Exkurs: Wenn man in den späten Achtzigern ein Konzert von Paolo Conte besuchte, erlebte man neben diszipliniert kreischenden Sekretärinnen (und all den anderen, die glaubten, hier ihre Proseccos mit Hochkultur zuckern zu können) einen erstaunlichen Auftritt: Conte, der italienische Rechtsanwalt mit dem unsäglichen Bärtchen, setzte sich ans Klavier, würdigte seine Fans kaum eines Blickes und spielte gekonnt seine merkwürdige Melange aus Bar-Jazz, Chanson und Pop herunter. Seine Musiker, die natürlich ebenfalls schwer beanzugt waren, spielten teilnahmslos ihr Set, und der Trompeter blies, hupte und hauchte mit großem Ernst in verschiedene Muscheln hinein. Das war's dann aber auch schon mit den exotischen Ansehnlichkeiten, denn niemand machte Faxen: kein Lächeln, keine professionell glückliche Band, keine rauschenden Ansagen des Stars. Konzert, Abtritt, Verbeugung, Zugabe, Verbeugung, aus. Die Zuschauer mussten ihre Blumen behalten und ihre Autogramme selbst schreiben, auch wurde niemand geheiratet oder wenigstens ins Hotel entführt.

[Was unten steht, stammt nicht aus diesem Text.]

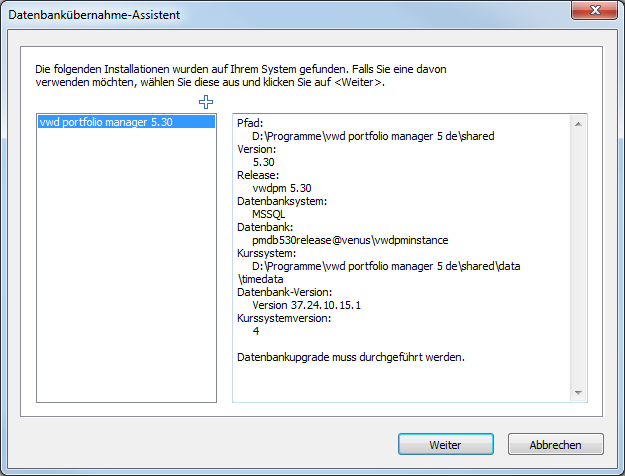The width and height of the screenshot is (625, 476).
Task: Click the Datenbanksystem: label
Action: pyautogui.click(x=279, y=200)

Aber gerade das machte das Besondere des Auftritts aus: Der zu erwartende und erwartete Glamour fehlte. Stattdessen nur Musik. Aber genau dieses Fehlen des Erwarteten bzw. das geschickte Auslassen von Raffinement macht Gonzales' Stücke aus. Hier fehlt der zu erwartende Schubbi-Dubbi-Chor, dort gibt es wunderbarer- aber auch überflüssigerweise ein Duett. Auf der Platte wird Gonzales als »worst MC« vorgestellt, auf der Bühne beweist er das Gegenteil. Erwartest du ein groovendes Tanzstück, kriegst du zu holpernden Beats knallende Worte um die Ohren gehauen, rechnest du jetzt mit unterkühlt-meisterlicher Melodienarbeit, ist Gonzales wieder nur swingend und top-easy. Man kriegt ihn nicht zu fassen. Und auch seine Musik lässt sich nicht einfach labeln.

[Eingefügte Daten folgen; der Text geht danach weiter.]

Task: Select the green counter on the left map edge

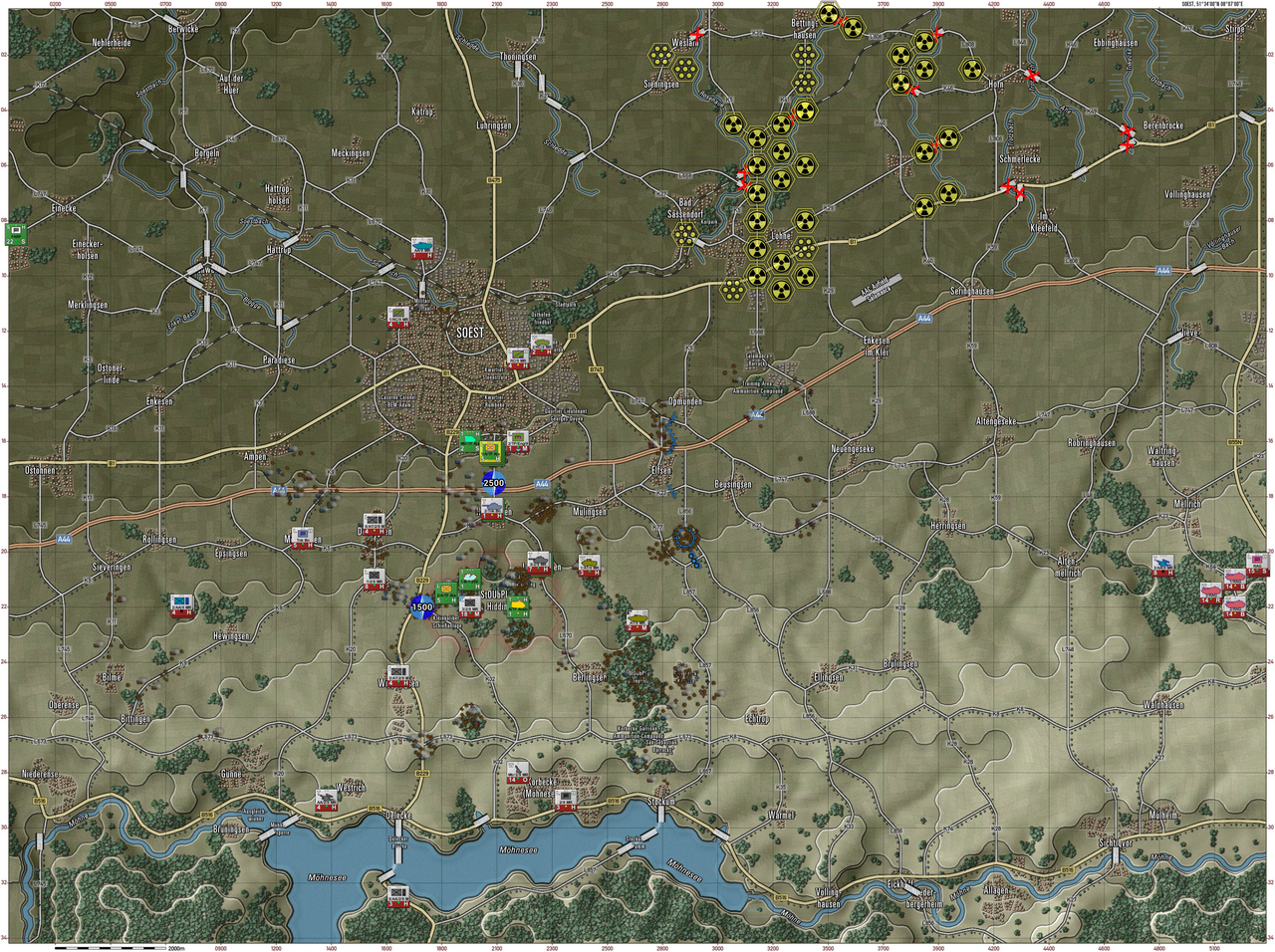Action: coord(16,234)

Der alte Feingeist Mark E. Smith von The Fall konstruiert ungewöhnliche Rockstücke und Songtexte nur, damit man die Musik und Sätze genau hören kann. Weil man sie genau hören muss, wenn man das anhören will. Dieser Zwang jedoch erzählt auch von der Eitelkeit Smiths: Er will seine Hörerinnen und Hörer beherrschen.

Gonzales ist da weniger eitel, er entlässt seine Hörer ins Stück, weil er als Figur so lächerlich ist wie man selbst. Die alte Märtyrer-Geschichte. Er ist also gar nicht der Star. Seine Musik ist es. Der Herr Gonzales selbst ist einfach nur echt real.